Nila Sweeney/CNN
No trip to Mongolia is complete without going to the Gobi ("dry land" in Mongolia) Desert.
During the summer months, temperature rises above 40 C (104 F) and plummets to below 40 C in the winter.
Unlike the Sahara, only about 3% of the desert is taken up by sand dunes. Much of it is covered with rocks, dry grasslands and gravel.
The climate maybe harsh and extreme, yet a number of animals flourish in the Gobi, including the Bactrian (double-humped) camel, ibex, wolves and golden eagles.
Nila Sweeney/CNN
Mongolia has varied and stunning landscapes, ranging from rugged mountain ranges to cascading green hills. There's also alpine mountains like this at Terelj National Park.
One of Mongolia's biggest protected areas, Terelj National Park features a dizzying array of fascinating rock formations, including Turtle Rock, set against pine covered mountains.
Nila Sweeney/CNN
Lake Khovsgol is said to be the most scenic destination in Mongolia.
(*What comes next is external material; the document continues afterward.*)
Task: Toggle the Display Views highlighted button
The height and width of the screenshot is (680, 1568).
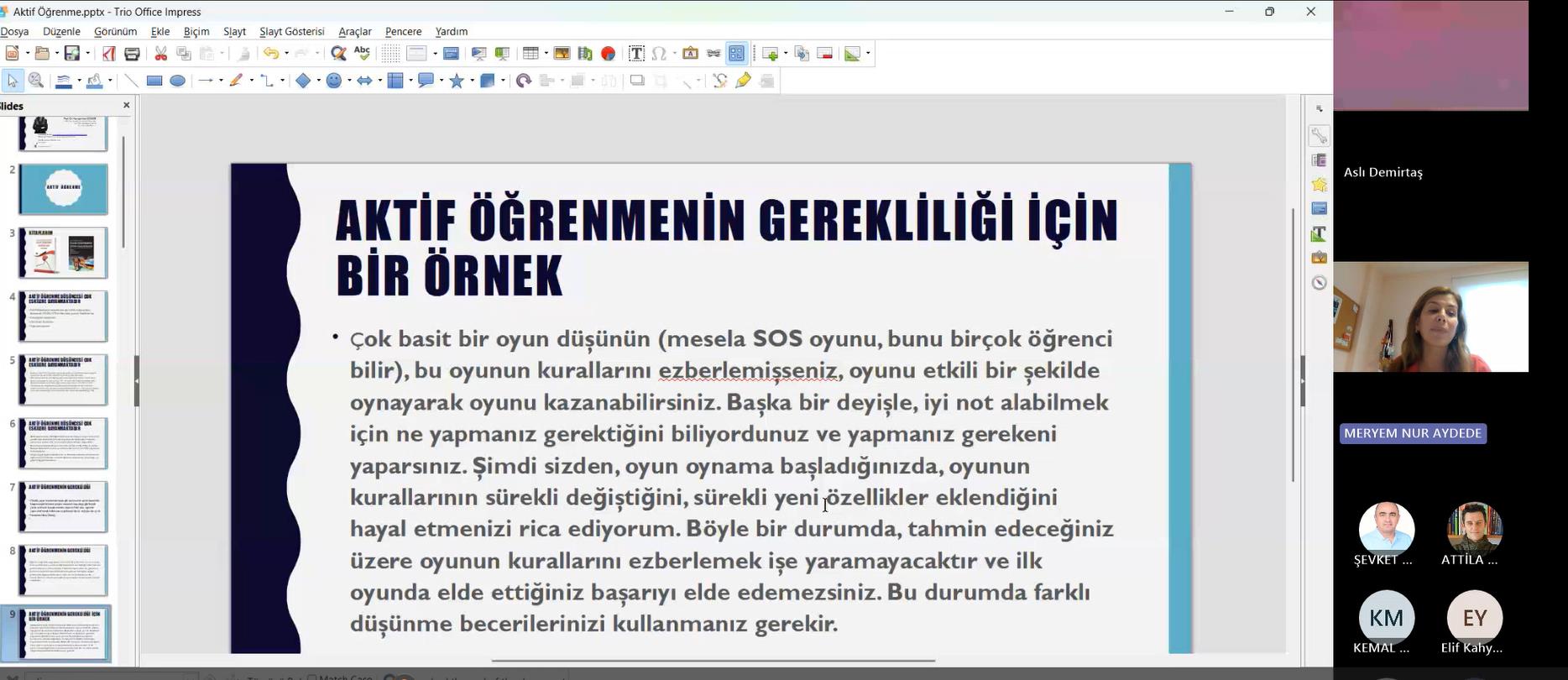Action: tap(736, 54)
With stunning vistas greeting visitors at every turn, it seems possible to point a camera in any direction and take an award-winning photograph.
The lake, located close to the Russian border and bordering the Siberian Taiga Forest, is the country's deepest and holds about 70% of Mongolia's freshwater supply.
The lake is full of fish while its shores are home to a number of wildlife including ibex, elk, wolf, wolverine and Siberian moose.
During the past couple of years, tourism has flourished thanks largely to the construction of a sealed road from Ulaanbataar.
The lake's surface totally freezes over during the winter and produces ice up to 1.5 meters thick.
Nila Sweeney/CNN
Formed by lava flows millions of years ago, the White Lake (Tsagaan Nuur) in central Mongolia's Arkghangai provinceis relatively small compared to Khovsgol, but it's equally breathtaking.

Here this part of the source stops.